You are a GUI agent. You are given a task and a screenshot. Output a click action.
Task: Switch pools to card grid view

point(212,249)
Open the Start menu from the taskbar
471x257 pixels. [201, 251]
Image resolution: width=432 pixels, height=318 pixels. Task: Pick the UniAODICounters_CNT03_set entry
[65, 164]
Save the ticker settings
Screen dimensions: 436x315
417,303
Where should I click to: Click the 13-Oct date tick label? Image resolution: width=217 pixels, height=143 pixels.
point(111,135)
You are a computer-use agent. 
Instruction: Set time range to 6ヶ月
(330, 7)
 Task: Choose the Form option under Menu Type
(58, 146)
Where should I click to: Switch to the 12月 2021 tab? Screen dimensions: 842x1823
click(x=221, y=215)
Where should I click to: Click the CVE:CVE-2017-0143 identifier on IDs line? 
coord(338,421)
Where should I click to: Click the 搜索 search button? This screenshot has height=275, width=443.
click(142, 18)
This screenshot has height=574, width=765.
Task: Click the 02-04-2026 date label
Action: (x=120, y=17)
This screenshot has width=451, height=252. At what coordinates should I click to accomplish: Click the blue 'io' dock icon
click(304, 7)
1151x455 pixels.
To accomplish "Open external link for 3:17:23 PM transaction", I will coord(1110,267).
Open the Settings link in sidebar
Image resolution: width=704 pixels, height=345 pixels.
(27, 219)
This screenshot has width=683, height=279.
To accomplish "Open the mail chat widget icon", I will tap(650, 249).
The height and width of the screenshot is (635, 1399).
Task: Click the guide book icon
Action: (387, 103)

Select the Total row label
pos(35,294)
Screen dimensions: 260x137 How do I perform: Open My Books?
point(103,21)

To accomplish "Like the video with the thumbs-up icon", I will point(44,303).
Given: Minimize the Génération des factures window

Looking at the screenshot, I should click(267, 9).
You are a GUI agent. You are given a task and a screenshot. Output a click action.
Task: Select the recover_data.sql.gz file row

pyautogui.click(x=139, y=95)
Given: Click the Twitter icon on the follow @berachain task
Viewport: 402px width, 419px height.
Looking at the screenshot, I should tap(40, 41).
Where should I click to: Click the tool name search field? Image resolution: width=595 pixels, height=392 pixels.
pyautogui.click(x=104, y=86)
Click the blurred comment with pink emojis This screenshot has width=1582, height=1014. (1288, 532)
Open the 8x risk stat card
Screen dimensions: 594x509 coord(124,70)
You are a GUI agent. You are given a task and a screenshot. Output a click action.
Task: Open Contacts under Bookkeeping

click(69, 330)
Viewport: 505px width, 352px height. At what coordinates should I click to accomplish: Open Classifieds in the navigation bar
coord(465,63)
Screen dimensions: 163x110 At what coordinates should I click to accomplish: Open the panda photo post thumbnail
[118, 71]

◆ ◆ ◆ ◆ ◆ ◆ ◆

• [Try it]: For this exercise, copy all of the material exactly as it stands.

• [Written answer]:
You are a GUI agent. You are given a task and a screenshot. Output a click action.
Task: Switch pools to card grid view

point(212,249)
Open the Start menu from the taskbar
471x257 pixels. [201, 251]
Image resolution: width=432 pixels, height=318 pixels. Task: Pick the UniAODICounters_CNT03_set entry
[65, 164]
Save the ticker settings
Screen dimensions: 436x315
417,303
Where should I click to: Click the 13-Oct date tick label? Image resolution: width=217 pixels, height=143 pixels.
point(111,135)
You are a computer-use agent. 
Instruction: Set time range to 6ヶ月
(330, 7)
 Task: Choose the Form option under Menu Type
(58, 146)
Where should I click to: Switch to the 12月 2021 tab? Screen dimensions: 842x1823
click(x=221, y=215)
Where should I click to: Click the CVE:CVE-2017-0143 identifier on IDs line? 
coord(338,421)
Where should I click to: Click the 搜索 search button? This screenshot has height=275, width=443.
click(142, 18)
This screenshot has height=574, width=765.
Task: Click the 02-04-2026 date label
Action: (x=120, y=17)
This screenshot has width=451, height=252. At what coordinates should I click to accomplish: Click the blue 'io' dock icon
click(304, 7)
1151x455 pixels.
To accomplish "Open external link for 3:17:23 PM transaction", I will coord(1110,267).
Open the Settings link in sidebar
Image resolution: width=704 pixels, height=345 pixels.
(27, 219)
This screenshot has width=683, height=279.
To accomplish "Open the mail chat widget icon", I will tap(650, 249).
The height and width of the screenshot is (635, 1399).
Task: Click the guide book icon
Action: (387, 103)

Select the Total row label
pos(35,294)
Screen dimensions: 260x137 How do I perform: Open My Books?
point(103,21)

To accomplish "Like the video with the thumbs-up icon", I will point(44,303).
Given: Minimize the Génération des factures window

Looking at the screenshot, I should click(267, 9).
You are a GUI agent. You are given a task and a screenshot. Output a click action.
Task: Select the recover_data.sql.gz file row

pyautogui.click(x=139, y=95)
Given: Click the Twitter icon on the follow @berachain task
Viewport: 402px width, 419px height.
Looking at the screenshot, I should tap(40, 41).
Where should I click to: Click the tool name search field? Image resolution: width=595 pixels, height=392 pixels.
pyautogui.click(x=104, y=86)
Click the blurred comment with pink emojis This screenshot has width=1582, height=1014. (1288, 532)
Open the 8x risk stat card
Screen dimensions: 594x509 coord(124,70)
You are a GUI agent. You are given a task and a screenshot. Output a click action.
Task: Open Contacts under Bookkeeping

click(69, 330)
Viewport: 505px width, 352px height. At what coordinates should I click to accomplish: Open Classifieds in the navigation bar
coord(465,63)
Screen dimensions: 163x110 At what coordinates should I click to accomplish: Open the panda photo post thumbnail
[118, 71]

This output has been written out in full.